▶ WHAT NEEDS TO BE DONE
Substitute "tag" for every occurrence of "label" in the part that opens with the line containing "Task: Click the label Exaltation (CELESTIAL)" and closes with the line containing "Action: [436, 428]", and write out only those lines with nothing else changed.

▶ DATASET ROWS
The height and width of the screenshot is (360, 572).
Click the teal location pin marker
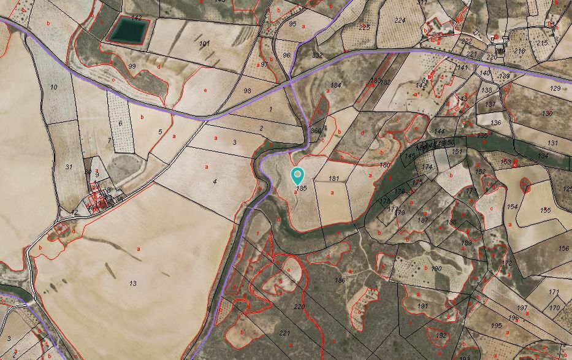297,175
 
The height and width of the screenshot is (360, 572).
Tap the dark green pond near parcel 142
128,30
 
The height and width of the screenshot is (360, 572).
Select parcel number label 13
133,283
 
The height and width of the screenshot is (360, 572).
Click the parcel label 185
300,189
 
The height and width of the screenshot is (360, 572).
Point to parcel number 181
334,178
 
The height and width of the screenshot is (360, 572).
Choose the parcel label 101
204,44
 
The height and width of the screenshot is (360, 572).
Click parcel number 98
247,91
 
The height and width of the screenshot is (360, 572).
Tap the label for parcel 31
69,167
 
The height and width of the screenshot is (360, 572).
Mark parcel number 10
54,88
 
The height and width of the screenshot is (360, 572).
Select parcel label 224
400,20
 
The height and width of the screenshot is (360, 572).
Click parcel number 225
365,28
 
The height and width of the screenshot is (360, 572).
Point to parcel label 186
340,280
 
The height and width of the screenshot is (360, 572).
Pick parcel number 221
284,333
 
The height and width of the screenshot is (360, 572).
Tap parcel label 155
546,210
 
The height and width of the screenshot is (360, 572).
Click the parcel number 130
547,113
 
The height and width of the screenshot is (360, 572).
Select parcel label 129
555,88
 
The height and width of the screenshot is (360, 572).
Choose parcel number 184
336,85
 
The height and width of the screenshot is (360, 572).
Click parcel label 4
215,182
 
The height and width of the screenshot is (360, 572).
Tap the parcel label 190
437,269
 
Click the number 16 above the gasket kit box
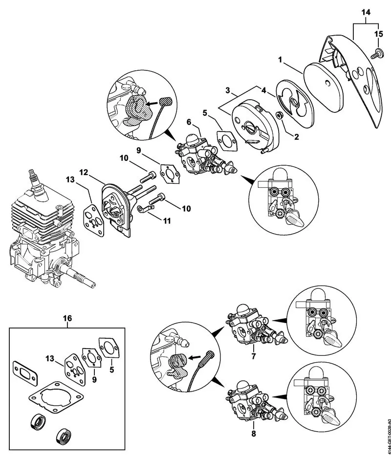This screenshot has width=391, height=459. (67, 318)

* * *

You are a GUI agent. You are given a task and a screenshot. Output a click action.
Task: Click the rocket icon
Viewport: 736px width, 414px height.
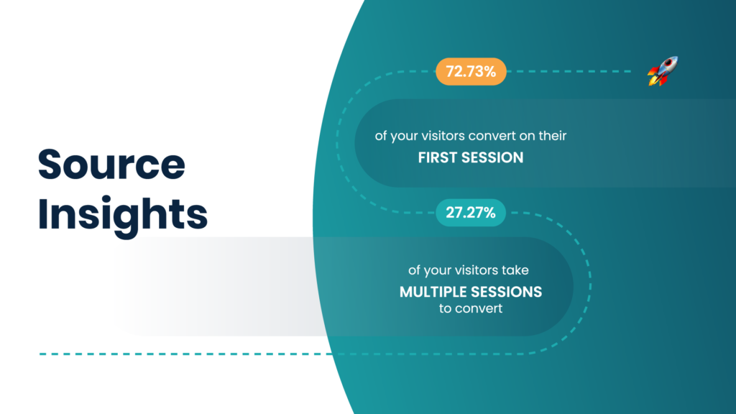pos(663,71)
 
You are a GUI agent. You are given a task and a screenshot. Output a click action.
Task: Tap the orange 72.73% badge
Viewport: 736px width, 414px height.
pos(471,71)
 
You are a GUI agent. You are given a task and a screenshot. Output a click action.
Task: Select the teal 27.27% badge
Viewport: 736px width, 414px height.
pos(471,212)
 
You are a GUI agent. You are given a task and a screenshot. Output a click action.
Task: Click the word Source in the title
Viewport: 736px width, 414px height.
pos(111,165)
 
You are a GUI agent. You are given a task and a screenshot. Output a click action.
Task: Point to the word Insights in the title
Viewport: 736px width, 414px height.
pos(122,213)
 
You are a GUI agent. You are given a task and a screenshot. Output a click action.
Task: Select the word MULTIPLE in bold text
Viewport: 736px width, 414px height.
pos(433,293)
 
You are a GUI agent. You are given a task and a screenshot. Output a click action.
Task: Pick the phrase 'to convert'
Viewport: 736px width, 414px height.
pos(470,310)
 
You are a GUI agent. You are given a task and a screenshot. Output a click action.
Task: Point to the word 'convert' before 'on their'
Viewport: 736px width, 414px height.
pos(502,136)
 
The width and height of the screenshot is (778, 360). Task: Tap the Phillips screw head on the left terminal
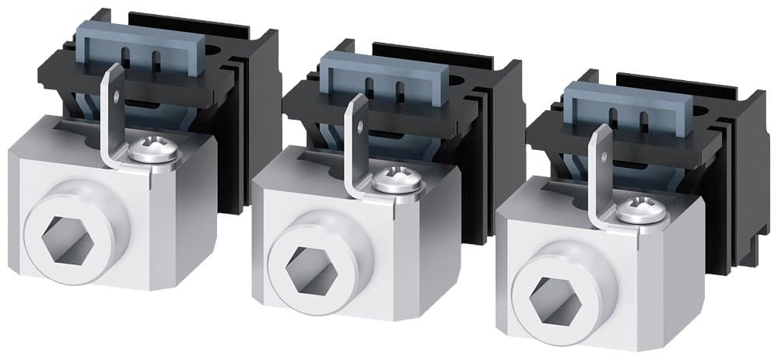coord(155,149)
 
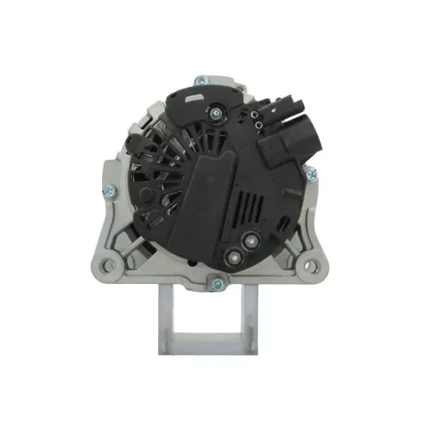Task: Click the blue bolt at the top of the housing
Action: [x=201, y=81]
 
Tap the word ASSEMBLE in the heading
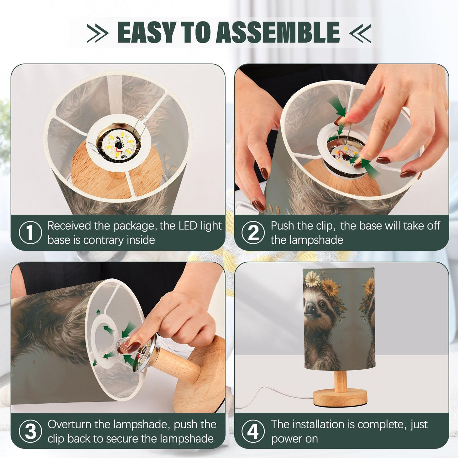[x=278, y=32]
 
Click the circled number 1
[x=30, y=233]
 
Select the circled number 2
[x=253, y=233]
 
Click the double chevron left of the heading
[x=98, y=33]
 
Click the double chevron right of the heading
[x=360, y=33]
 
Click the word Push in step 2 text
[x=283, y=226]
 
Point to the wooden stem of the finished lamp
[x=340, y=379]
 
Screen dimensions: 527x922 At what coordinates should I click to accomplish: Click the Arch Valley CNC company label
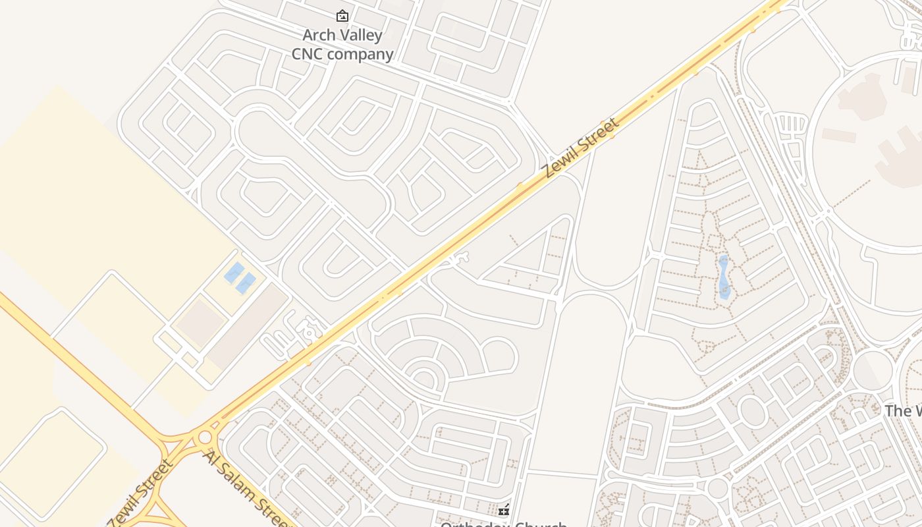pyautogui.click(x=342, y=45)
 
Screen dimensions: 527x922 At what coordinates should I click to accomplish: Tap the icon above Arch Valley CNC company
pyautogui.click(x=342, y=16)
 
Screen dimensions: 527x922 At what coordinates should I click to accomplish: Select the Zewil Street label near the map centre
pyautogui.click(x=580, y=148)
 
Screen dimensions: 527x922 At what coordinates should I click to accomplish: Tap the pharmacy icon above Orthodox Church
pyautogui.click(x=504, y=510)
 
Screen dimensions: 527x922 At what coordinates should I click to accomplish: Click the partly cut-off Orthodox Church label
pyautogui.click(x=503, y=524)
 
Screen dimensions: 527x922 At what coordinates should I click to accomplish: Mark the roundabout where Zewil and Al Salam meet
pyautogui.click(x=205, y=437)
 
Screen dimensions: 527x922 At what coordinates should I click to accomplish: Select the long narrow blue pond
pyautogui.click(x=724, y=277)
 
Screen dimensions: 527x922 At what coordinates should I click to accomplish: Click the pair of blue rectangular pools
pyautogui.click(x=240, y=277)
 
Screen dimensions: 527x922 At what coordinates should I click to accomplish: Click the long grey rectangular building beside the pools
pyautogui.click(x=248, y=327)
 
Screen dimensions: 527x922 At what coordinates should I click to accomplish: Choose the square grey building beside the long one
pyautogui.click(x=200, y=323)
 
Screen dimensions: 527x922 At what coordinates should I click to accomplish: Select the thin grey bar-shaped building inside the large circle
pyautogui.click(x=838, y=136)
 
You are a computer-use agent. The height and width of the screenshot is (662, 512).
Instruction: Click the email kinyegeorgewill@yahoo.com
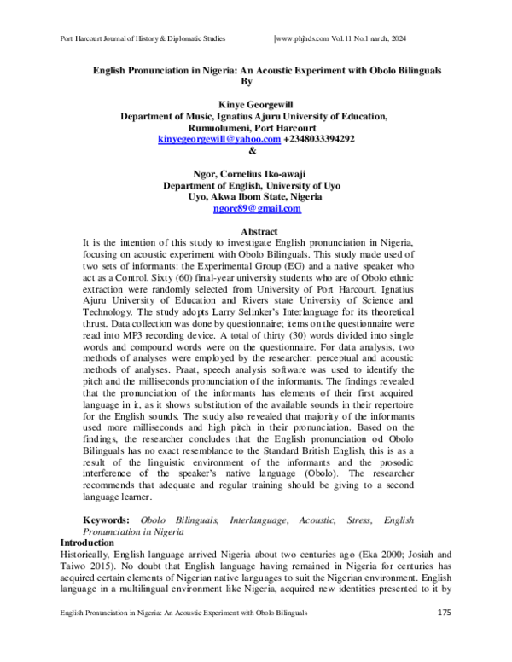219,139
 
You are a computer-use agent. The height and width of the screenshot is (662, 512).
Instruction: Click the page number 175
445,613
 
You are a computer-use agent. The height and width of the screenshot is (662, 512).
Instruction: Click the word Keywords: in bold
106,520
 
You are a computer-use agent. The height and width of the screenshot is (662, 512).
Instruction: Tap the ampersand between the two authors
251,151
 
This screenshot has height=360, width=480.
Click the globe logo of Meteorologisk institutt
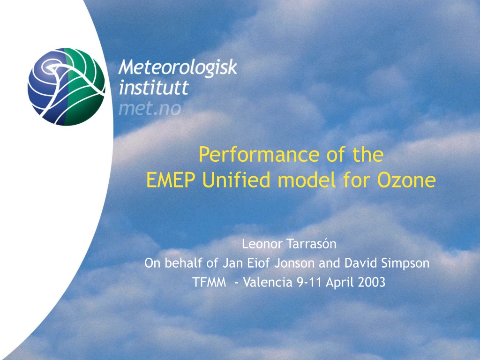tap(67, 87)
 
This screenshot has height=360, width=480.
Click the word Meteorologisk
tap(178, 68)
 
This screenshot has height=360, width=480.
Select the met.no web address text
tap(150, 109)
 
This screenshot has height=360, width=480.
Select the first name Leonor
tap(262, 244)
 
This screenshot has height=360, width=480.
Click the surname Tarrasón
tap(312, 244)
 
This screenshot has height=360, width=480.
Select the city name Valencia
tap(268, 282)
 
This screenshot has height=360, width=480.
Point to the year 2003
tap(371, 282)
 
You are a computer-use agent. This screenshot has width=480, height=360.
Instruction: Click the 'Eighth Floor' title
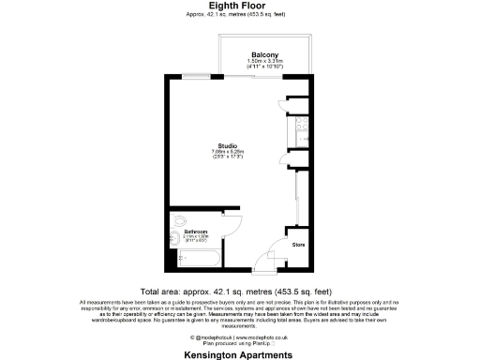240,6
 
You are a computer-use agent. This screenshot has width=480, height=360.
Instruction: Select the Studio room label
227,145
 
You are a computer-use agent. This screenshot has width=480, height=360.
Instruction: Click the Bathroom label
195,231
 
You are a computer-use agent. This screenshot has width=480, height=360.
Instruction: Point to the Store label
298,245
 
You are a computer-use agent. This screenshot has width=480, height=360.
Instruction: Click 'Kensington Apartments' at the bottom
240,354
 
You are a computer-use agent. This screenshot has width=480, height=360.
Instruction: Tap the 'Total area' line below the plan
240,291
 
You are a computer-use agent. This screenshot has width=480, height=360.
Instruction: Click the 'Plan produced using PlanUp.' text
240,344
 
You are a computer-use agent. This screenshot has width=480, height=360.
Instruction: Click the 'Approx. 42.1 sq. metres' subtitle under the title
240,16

...

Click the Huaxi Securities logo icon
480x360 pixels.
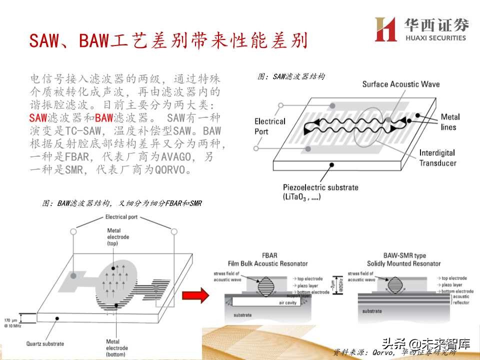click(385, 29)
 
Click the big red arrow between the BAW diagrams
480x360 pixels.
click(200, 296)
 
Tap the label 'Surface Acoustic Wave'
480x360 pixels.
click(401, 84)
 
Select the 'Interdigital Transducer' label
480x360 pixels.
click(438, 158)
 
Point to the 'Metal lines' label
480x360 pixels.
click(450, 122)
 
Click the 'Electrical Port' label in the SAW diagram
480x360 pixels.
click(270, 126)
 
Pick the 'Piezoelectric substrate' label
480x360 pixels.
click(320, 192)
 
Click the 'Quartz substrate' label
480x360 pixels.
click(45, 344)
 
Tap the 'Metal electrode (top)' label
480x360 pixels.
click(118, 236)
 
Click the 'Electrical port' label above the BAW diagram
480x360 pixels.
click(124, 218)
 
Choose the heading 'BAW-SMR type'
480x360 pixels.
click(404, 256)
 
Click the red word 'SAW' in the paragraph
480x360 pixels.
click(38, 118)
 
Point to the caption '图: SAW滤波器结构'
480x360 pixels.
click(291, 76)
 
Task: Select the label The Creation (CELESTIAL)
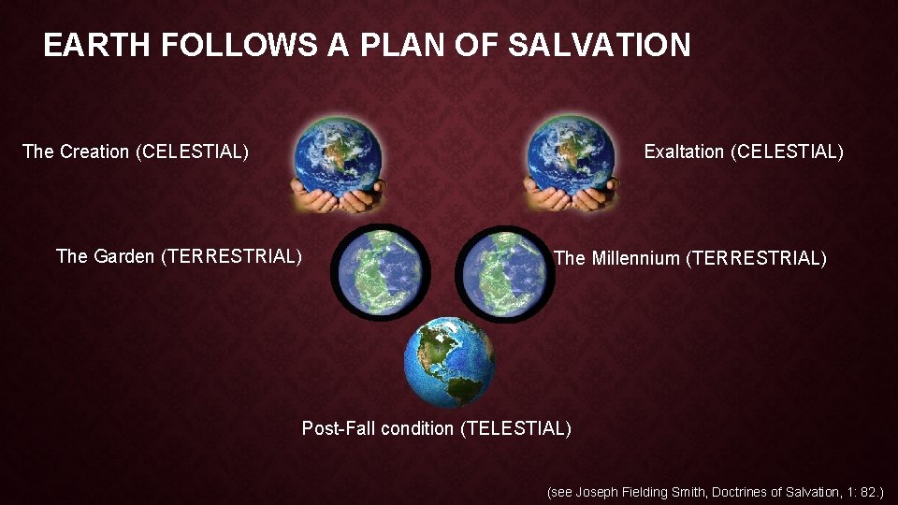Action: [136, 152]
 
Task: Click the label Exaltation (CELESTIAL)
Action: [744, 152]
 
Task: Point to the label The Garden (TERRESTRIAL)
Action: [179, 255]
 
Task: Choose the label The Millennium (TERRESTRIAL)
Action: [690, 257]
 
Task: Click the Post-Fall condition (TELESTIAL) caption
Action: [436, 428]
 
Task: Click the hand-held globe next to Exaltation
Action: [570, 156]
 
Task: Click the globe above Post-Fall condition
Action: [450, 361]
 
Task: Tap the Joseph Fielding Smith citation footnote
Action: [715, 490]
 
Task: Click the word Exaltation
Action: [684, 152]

▶ COMPLETE OUTPUT
Task: Click the tag Exaltation (CELESTIAL)
Action: [744, 152]
 
Task: Point to the tag The Garden (TERRESTRIAL)
Action: [179, 255]
 
Task: Choose the tag The Millennium (TERRESTRIAL)
Action: [690, 257]
 
Task: Click the Post-Fall condition (TELESTIAL) caption
Action: [436, 428]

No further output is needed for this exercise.